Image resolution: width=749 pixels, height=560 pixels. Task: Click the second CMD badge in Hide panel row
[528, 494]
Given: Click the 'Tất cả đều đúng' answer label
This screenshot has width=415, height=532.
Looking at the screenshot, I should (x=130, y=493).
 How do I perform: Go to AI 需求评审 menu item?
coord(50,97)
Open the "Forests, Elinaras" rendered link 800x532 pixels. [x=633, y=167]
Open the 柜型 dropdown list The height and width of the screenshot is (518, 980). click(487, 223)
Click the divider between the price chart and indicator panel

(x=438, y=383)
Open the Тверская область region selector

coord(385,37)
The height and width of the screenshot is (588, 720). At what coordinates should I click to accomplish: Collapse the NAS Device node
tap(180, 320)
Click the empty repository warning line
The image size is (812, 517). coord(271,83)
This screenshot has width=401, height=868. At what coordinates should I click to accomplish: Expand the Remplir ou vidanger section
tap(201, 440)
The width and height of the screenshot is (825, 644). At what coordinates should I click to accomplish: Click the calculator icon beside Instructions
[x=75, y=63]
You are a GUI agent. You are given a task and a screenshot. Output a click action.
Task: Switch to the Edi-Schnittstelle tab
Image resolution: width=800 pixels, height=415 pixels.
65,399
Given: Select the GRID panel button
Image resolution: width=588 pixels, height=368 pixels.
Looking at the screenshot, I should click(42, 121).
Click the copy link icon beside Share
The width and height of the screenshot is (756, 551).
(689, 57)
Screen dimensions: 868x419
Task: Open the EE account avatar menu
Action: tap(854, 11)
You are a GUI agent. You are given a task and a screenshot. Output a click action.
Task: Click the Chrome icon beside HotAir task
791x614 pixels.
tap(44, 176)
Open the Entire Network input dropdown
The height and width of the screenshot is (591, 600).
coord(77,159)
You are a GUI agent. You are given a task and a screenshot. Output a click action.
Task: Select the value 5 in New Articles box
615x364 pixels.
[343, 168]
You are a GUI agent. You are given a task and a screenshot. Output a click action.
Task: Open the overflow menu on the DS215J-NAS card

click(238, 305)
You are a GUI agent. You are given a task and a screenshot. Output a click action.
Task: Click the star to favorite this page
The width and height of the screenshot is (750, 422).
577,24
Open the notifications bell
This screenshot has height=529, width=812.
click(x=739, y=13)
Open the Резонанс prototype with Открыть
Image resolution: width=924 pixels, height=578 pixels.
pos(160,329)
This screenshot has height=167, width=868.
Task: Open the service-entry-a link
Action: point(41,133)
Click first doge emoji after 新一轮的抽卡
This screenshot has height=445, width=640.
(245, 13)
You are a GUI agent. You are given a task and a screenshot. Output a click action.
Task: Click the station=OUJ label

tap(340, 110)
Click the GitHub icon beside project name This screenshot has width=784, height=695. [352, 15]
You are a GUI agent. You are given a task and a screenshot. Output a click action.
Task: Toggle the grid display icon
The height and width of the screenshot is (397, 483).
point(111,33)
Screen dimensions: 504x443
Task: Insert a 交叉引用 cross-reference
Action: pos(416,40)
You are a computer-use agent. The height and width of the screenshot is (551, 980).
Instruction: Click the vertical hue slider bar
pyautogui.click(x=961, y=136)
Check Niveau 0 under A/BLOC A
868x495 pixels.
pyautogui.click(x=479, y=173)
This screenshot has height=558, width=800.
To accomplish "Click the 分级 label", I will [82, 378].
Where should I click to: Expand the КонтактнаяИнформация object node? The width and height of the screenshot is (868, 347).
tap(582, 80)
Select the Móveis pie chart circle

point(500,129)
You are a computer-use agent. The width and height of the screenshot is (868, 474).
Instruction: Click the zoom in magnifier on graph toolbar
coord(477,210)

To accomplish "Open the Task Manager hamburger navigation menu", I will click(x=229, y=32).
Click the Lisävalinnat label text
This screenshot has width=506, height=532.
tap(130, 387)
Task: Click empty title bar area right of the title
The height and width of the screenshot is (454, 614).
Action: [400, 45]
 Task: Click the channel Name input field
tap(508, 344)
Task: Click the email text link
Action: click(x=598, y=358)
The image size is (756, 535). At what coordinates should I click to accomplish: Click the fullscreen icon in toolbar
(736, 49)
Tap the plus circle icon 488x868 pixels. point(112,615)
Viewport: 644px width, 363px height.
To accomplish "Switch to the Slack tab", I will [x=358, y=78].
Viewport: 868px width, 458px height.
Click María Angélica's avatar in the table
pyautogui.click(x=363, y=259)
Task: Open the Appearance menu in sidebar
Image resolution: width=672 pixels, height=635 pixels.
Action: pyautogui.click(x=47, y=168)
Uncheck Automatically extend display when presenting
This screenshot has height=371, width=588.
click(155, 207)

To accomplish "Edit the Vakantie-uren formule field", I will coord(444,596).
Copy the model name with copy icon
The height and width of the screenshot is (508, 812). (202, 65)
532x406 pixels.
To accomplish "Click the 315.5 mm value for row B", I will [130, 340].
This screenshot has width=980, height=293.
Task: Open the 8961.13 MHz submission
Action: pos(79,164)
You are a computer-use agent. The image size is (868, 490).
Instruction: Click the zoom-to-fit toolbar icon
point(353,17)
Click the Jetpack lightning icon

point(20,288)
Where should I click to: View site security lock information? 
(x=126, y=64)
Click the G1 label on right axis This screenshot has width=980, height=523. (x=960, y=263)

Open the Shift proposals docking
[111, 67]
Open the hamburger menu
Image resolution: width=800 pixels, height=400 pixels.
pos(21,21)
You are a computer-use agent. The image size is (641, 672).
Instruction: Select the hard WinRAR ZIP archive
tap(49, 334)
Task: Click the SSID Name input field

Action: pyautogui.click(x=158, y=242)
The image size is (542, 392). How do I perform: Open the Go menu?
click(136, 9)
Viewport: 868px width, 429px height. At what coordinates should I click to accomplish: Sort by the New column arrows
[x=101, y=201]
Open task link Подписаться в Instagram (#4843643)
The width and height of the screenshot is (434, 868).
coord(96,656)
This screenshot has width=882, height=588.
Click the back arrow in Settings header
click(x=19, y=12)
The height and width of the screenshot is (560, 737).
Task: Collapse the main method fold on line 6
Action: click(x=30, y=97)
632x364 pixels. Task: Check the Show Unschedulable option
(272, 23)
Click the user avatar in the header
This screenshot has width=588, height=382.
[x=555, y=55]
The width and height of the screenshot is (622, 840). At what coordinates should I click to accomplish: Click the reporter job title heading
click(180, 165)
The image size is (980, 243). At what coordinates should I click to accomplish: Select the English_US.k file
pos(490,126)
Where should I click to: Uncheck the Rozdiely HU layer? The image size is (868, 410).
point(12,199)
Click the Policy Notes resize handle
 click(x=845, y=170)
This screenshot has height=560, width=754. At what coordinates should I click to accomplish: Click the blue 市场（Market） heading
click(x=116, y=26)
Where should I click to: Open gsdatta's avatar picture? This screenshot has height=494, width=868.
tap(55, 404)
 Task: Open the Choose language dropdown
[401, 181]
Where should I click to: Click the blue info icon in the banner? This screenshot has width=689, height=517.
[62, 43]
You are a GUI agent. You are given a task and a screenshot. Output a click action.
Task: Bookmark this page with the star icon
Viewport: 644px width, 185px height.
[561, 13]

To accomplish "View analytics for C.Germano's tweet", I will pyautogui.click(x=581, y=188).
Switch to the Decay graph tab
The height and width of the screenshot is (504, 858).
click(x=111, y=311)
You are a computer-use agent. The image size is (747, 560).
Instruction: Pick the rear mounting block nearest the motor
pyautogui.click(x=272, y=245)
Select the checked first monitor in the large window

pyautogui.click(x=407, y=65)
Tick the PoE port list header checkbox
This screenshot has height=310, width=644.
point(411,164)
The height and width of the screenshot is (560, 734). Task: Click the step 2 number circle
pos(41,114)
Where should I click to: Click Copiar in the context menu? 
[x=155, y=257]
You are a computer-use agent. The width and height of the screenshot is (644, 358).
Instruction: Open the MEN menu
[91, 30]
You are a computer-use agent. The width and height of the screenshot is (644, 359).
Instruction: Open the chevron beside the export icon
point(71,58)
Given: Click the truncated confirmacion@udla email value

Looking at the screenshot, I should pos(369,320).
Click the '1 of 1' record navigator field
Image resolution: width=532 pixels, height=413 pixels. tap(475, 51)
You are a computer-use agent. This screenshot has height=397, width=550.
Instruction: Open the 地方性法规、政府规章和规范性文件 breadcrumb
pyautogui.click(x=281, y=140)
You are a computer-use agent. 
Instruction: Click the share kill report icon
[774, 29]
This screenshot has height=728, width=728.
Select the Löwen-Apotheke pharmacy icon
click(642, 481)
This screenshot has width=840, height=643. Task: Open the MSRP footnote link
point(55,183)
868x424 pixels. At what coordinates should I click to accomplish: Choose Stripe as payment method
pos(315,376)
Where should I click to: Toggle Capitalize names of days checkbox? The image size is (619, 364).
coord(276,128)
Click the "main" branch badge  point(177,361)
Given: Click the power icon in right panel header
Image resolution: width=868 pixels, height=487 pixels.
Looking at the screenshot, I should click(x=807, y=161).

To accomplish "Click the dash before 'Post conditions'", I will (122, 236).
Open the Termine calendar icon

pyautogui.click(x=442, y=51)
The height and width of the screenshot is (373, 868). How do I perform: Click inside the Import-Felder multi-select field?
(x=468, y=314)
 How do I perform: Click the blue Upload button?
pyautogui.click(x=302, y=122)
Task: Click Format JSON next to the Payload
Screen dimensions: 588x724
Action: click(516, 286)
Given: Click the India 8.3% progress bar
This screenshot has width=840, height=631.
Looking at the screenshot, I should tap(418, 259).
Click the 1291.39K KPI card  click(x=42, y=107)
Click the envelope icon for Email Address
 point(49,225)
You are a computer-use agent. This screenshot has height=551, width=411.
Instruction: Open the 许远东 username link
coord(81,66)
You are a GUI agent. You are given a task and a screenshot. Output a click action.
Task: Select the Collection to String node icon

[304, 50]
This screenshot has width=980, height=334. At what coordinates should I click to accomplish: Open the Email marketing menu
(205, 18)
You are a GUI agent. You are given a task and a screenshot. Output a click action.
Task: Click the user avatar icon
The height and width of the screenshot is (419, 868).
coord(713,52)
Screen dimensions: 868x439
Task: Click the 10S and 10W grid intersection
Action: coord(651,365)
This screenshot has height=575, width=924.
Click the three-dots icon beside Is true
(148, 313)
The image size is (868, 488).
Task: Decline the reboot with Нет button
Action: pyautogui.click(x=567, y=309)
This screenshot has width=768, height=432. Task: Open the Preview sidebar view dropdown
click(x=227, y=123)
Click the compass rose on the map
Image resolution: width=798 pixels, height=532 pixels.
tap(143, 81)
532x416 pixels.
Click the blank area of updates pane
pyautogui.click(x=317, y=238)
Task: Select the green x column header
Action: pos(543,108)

> [EXERCISE DESCRIPTION] Within the entries above, find the string "page" and return each line that holds it.

> [ANSWER SPACE]
Task: Click the star to favorite this page
Task: Bookmark this page with the star icon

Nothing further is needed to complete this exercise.